The best way is often to look for our unit tests. Her inst/unitTests/runit.DataFrame.R
regroups tests for the DataFrame class.
You also found the .push_back() member function in Rcpp which we added for convenience and analogy with the STL. We do warn that it is not recommended: due to differences with the way R objects are constructed, we essentially always need to do full copies .push_back is not very efficient.
Despite me answering here frequently, the rcpp-devel list a better place for Rcpp questions.

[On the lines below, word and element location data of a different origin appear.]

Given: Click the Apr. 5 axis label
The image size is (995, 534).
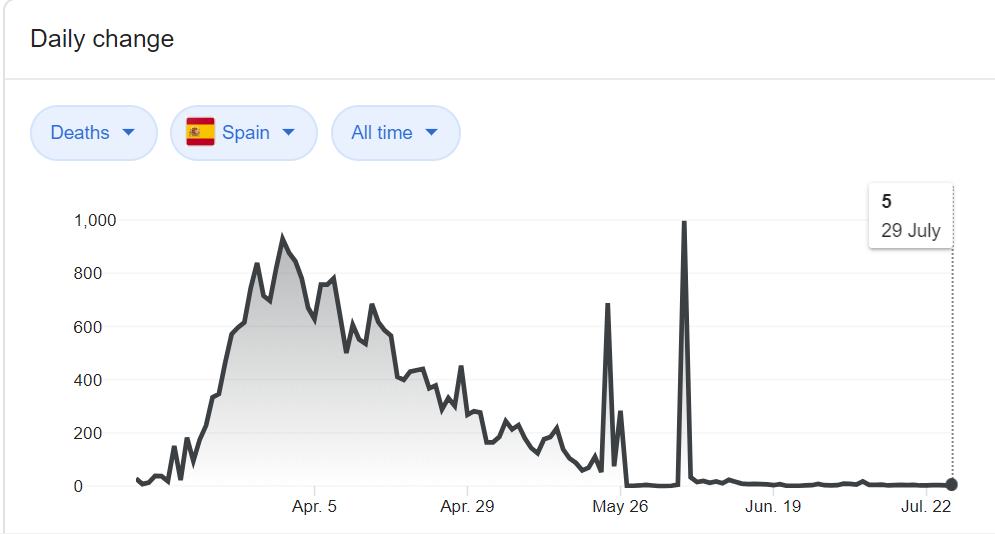Looking at the screenshot, I should click(x=314, y=507).
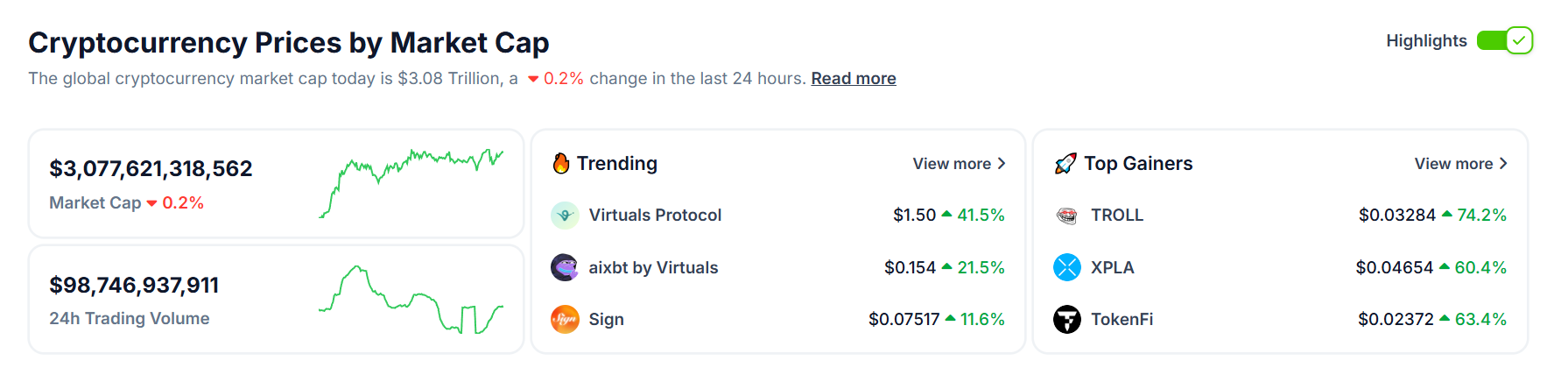Select the $98,746,937,911 trading volume value
The height and width of the screenshot is (375, 1568).
tap(134, 285)
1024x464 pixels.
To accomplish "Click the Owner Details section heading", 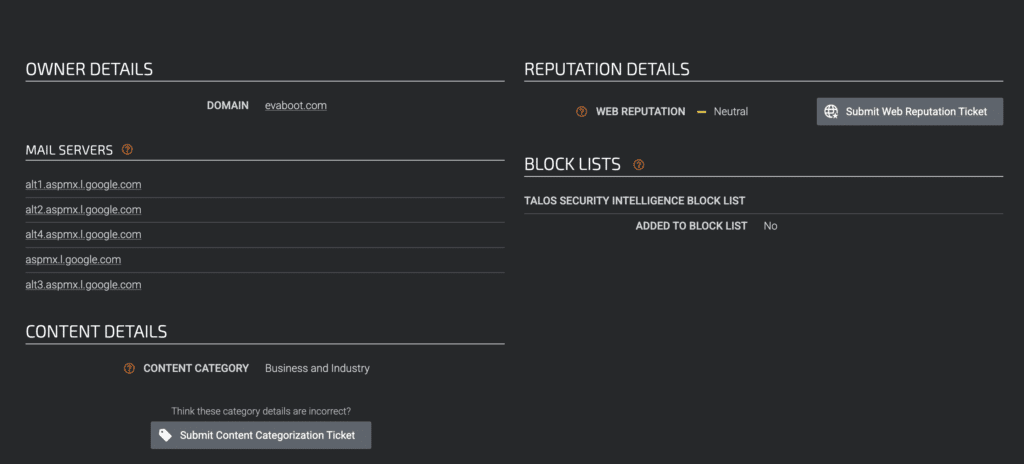I will pyautogui.click(x=89, y=69).
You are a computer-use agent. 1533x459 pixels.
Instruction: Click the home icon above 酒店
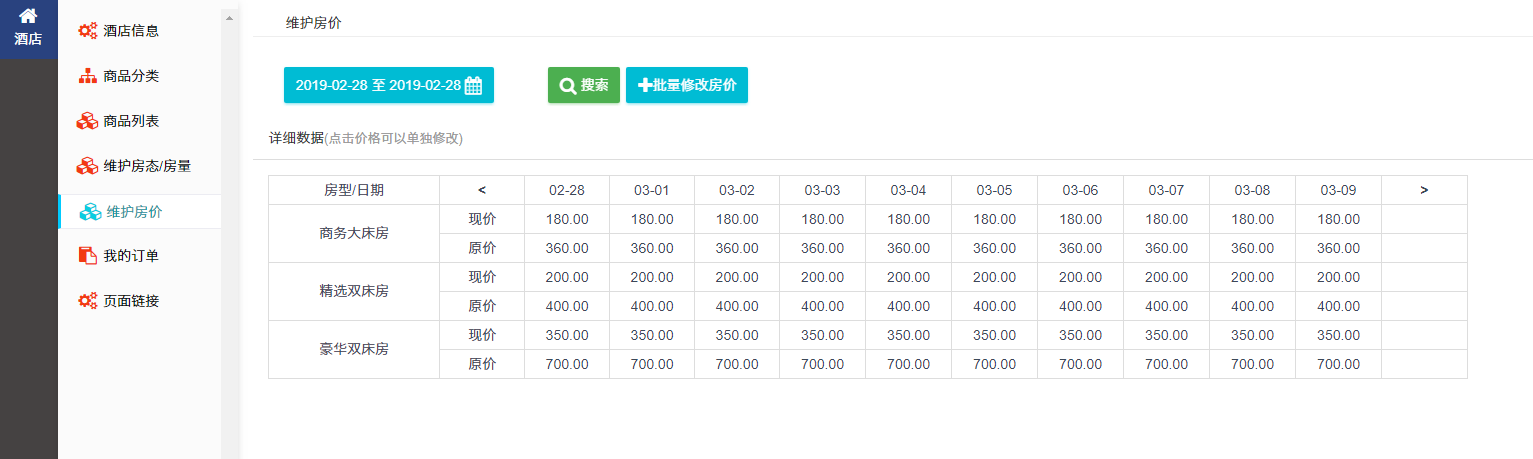pyautogui.click(x=28, y=16)
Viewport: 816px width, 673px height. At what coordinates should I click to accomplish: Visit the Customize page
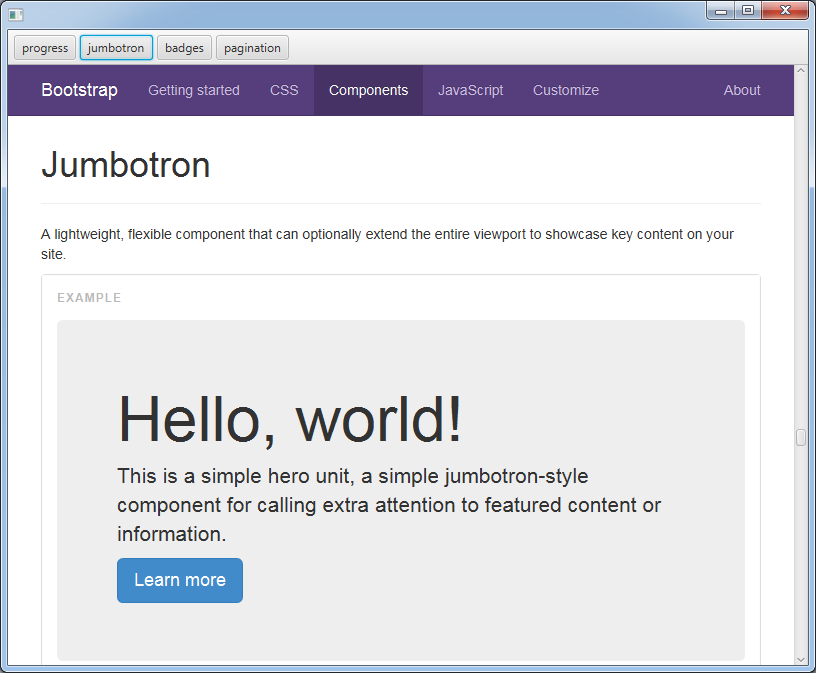click(566, 90)
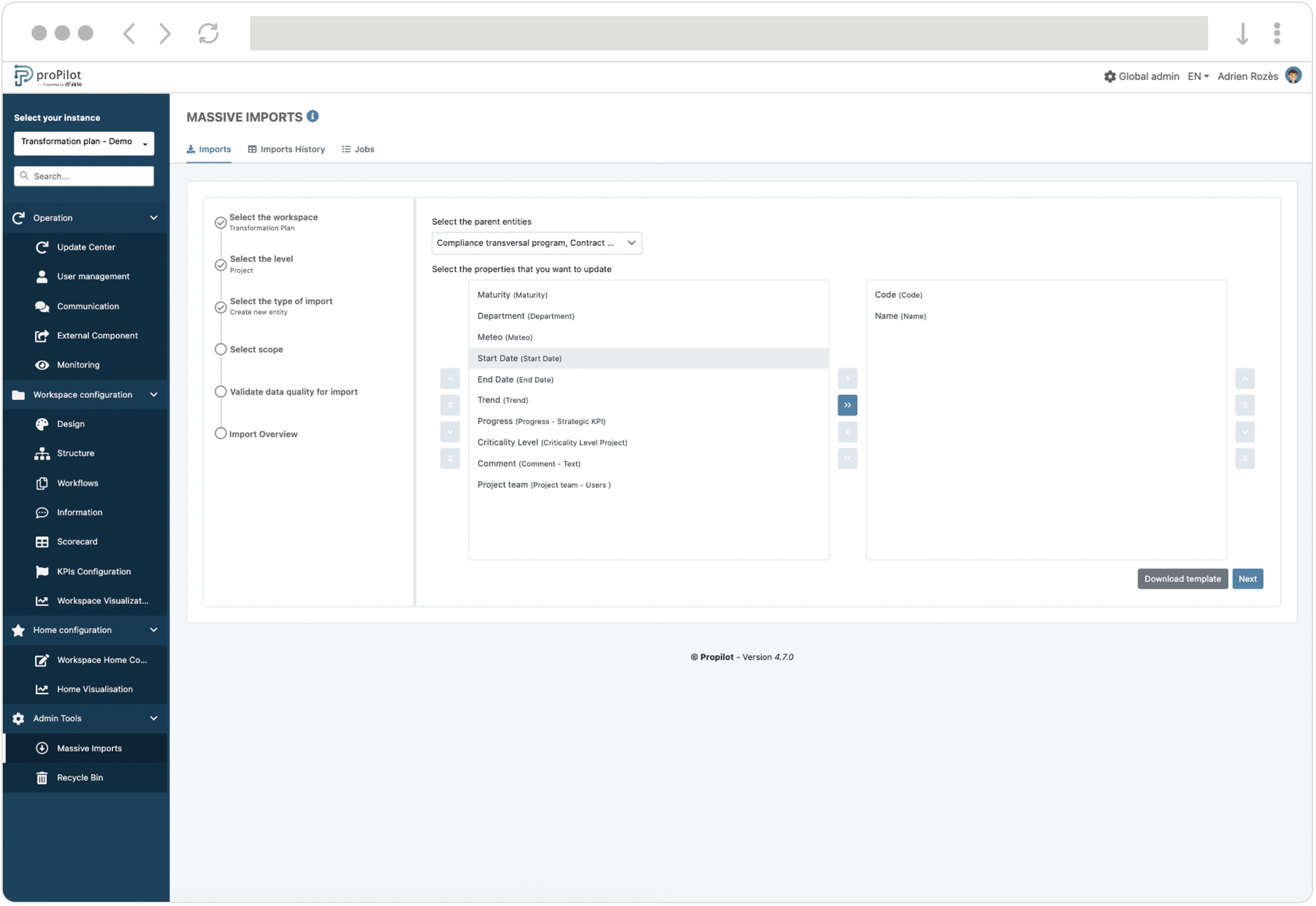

It seems Rcpp can return a proper data.frame, provided you supply the names explicitely. I'm not sure how to adapt this to your example with arbitrary names
mkdf <- '
Rcpp::DataFrame dfin(input);
Rcpp::DataFrame dfout;
for (int i=0;i<dfin.length();i++) {
dfout.push_back(dfin(i));
}
return Rcpp::DataFrame::create( Named("x")= dfout(1), Named("y") = dfout(2));
'
library(inline)
test <- cxxfunction( signature(input="data.frame"),
mkdf, plugin="Rcpp")
test(input=head(iris))
Using the information from #baptiste's answer, this is what finally does give a well formed data frame:
RcppExport SEXP makeDataFrame(SEXP in) {
Rcpp::DataFrame dfin(in);
Rcpp::DataFrame dfout;
Rcpp::CharacterVector namevec;
std::string namestem = "Column Heading ";
for (int i=0;i<2;i++) {
dfout.push_back(dfin(i));
namevec.push_back(namestem+std::string(1,(char)(((int)'a') + i)));
}
dfout.attr("names") = namevec;
Rcpp::DataFrame x;
Rcpp::Language call("as.data.frame",dfout);
x = call.eval();
return x;
}
I think the point remains that this might be inefficient due to push_back (as suggested by #Dirk) and the second Language call evaluation. I looked up the rcpp unitTests, and haven't been able to come up with something better yet. Anybody have any ideas?
Update:
Using #Dirk's suggestions (thanks!), this seems to be a simpler, efficient solution:
RcppExport SEXP makeDataFrame(SEXP in) {
Rcpp::DataFrame dfin(in);
Rcpp::List myList(dfin.length());
Rcpp::CharacterVector namevec;
std::string namestem = "Column Heading ";
for (int i=0;i<dfin.length();i++) {
myList[i] = dfin(i); // adding vectors
namevec.push_back(namestem+std::string(1,(char)(((int)'a') + i))); // making up column names
}
myList.attr("names") = namevec;
Rcpp::DataFrame dfout(myList);
return dfout;
}
I concur with joran. The output of a C function called from within R is a list of all its arguments, both "in" and "out", so each "column" of the dataframe could be represented in the C function call as an argument. Once the result of the C function call is in R, all that remains to be done is to extract those list elements using list indexing and give them the appropriate names.